[[ Extracted entries, beginning ]]

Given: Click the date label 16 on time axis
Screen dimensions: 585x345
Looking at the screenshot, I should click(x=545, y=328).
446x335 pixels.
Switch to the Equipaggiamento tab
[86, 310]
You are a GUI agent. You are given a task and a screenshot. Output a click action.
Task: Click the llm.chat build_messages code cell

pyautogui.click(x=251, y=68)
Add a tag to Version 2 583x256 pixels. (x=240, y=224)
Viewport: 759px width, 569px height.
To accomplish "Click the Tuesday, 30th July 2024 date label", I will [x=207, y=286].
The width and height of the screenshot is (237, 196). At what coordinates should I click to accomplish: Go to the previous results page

[[ Extracted entries, end ]]

- Your objective -
Write every entry out again. Keep each one exact.

- Task output -
Given: Click the date label 16 on time axis
Screen dimensions: 585x345
Looking at the screenshot, I should click(x=545, y=328).
446x335 pixels.
Switch to the Equipaggiamento tab
[86, 310]
You are a GUI agent. You are given a task and a screenshot. Output a click action.
Task: Click the llm.chat build_messages code cell

pyautogui.click(x=251, y=68)
Add a tag to Version 2 583x256 pixels. (x=240, y=224)
Viewport: 759px width, 569px height.
To accomplish "Click the Tuesday, 30th July 2024 date label", I will [x=207, y=286].
The width and height of the screenshot is (237, 196). At what coordinates should I click to accomplish: Go to the previous results page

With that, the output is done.